AI-Generated Code is Causing Outages and Security Issues in Businesses
Businesses using artificial intelligence to generate code are experiencing downtime and security issues, according to Sonar CEO.

This is not to single out these companies—it's to highlight how normal this kind of behavior has become. The culture is shifting toward automating what we don't even fully understand ourselves. This can be dangerous.

The Real Metric: Systems Delivered, Not Code Written

What should we be measuring instead? Not "tokens per second" or "PRs merged per hour." Not even just "features shipped." We should be looking at secure, maintainable, and correct systems delivered per quarter. Systems that real people can trust. Systems that don't collapse when the team that built them leaves. Systems that don't require three engineers and an ops war room to debug every third week.

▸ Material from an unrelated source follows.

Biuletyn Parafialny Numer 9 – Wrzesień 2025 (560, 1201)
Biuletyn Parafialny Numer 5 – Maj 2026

AI can help maintain these systems. It can assist with code summaries, upgrades, test generation (simple tests), log analysis, scaffolding, refactoring, and more.This alone increases the speed of development and helps ship code faster and onboard new team members more quickly. But it cannot—and should not—be expected to design, justify, or validate the very systems we rely on. That is what developers, QA, and business MUST do.

Less Code Is the Goal

The real power lies in reducing complexity—not generating it faster. Smaller, cleaner, well-thought-out systems are more valuable than large AI-generated ones. Systems that are simple, observable, and correct at their core require less maintenance, less documentation, and less heroism to operate. This code churn gets replaced with thinking and system design– which is still faster than undoing an AI generated nightmare long-term.

We should be asking:

  • What decisions can eliminate an entire layer of code?
  • What abstractions are truly necessary?
  • How do we design for correctness from the start?

These are questions that require human experience, domain insight, and rigorous thinking—not a prompt.